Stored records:
========================

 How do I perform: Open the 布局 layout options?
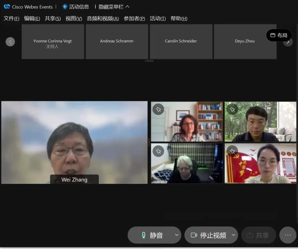(x=279, y=35)
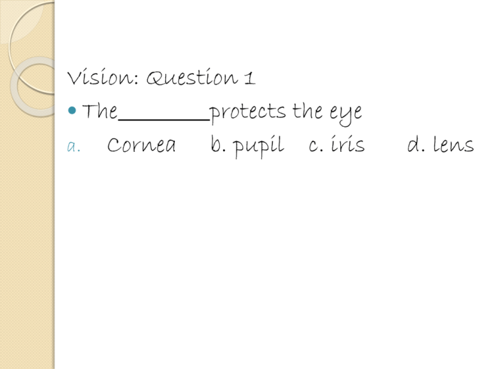This screenshot has height=369, width=492.
Task: Click the word "Vision:" in the title
Action: [x=103, y=77]
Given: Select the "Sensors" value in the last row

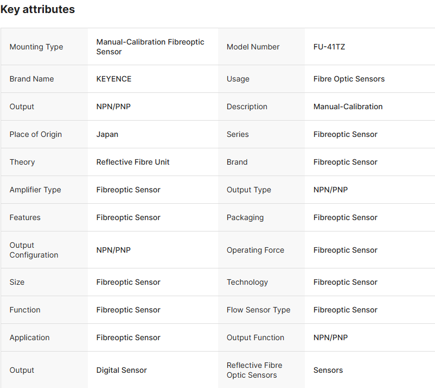Looking at the screenshot, I should click(x=328, y=370).
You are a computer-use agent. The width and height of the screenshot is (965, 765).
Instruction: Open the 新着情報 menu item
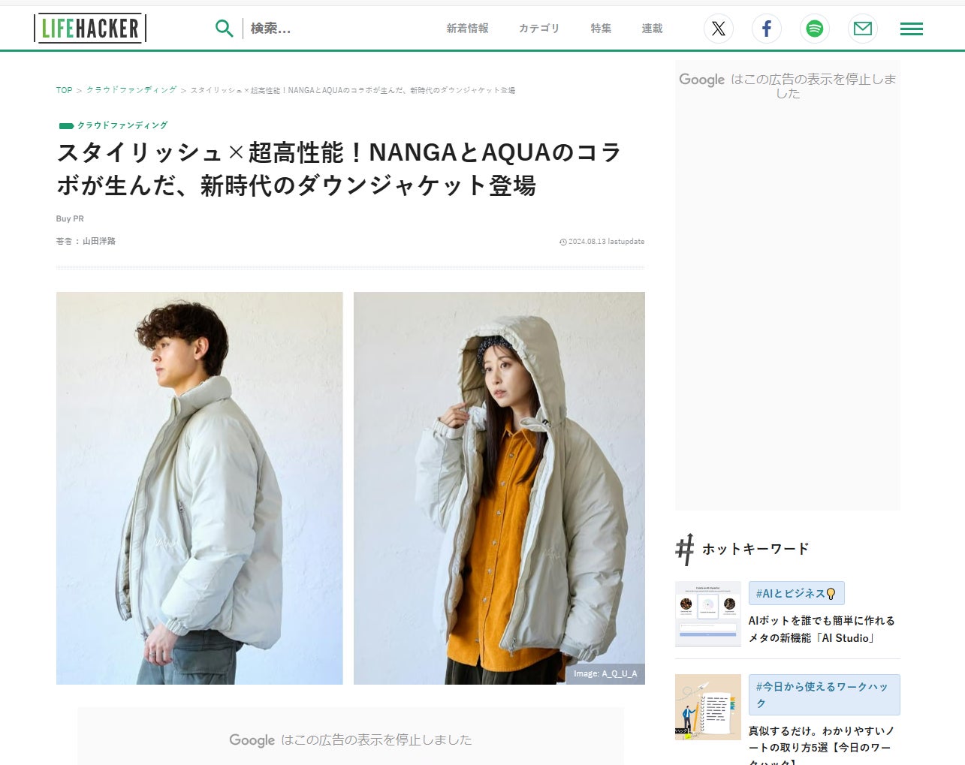[468, 29]
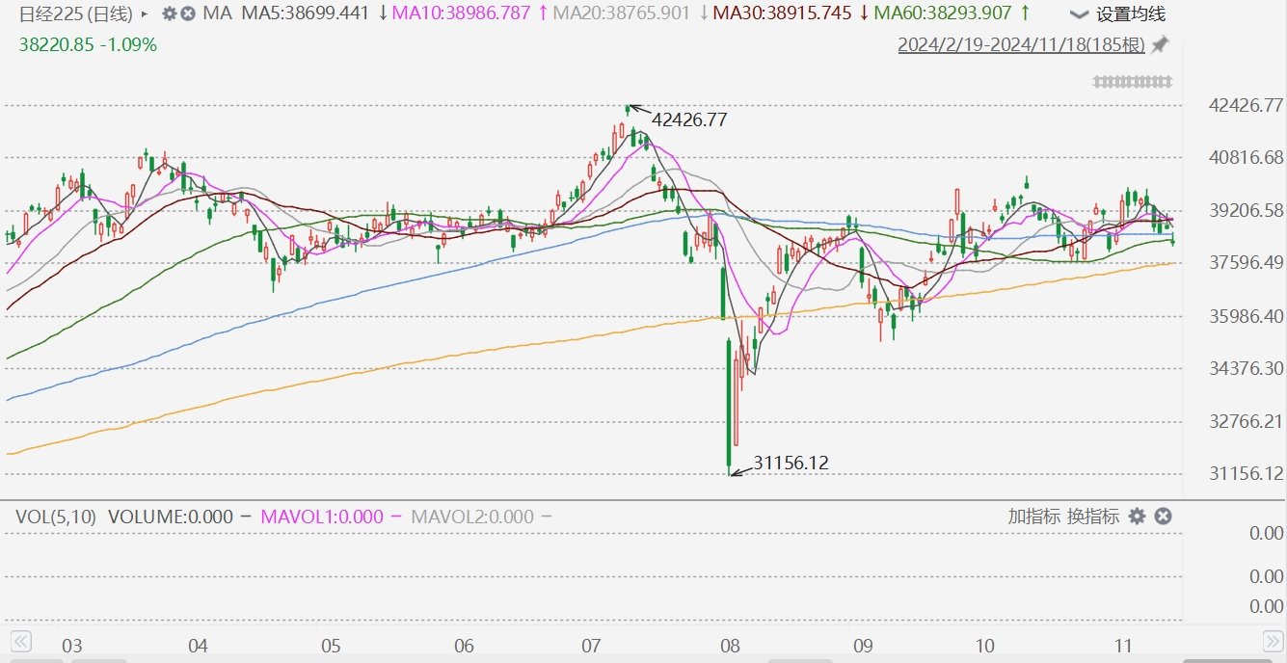
Task: Pin the date range with pushpin icon
Action: tap(1160, 44)
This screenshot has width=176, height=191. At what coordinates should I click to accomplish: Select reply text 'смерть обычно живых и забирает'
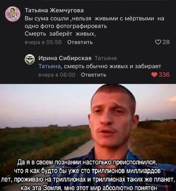(113, 67)
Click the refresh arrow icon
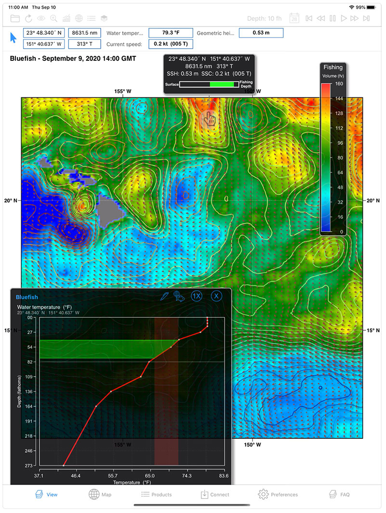Image resolution: width=386 pixels, height=513 pixels. tap(28, 19)
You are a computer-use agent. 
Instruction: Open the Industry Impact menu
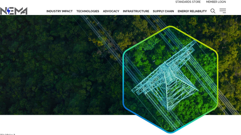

========================

Because the pictures are not wanted, retype every record exactly without them.

 How do I perform: Open the 布局 layout options?
(x=279, y=35)
This screenshot has height=369, width=492.
Task: Click the word "Vision:" in the title
Action: [x=103, y=77]
Given: Select the "Sensors" value in the last row

Looking at the screenshot, I should click(x=328, y=370).
You are a computer-use agent. The width and height of the screenshot is (965, 765).
Instruction: Open the 新着情報 menu item
[468, 29]
Task: Pin the date range with pushpin icon
Action: tap(1160, 44)
This screenshot has width=176, height=191. At what coordinates should I click to accomplish: Select reply text 'смерть обычно живых и забирает'
(113, 67)
Click the refresh arrow icon
Image resolution: width=386 pixels, height=513 pixels. tap(28, 19)
You are a computer-use agent. 
Instruction: Open the Industry Impact menu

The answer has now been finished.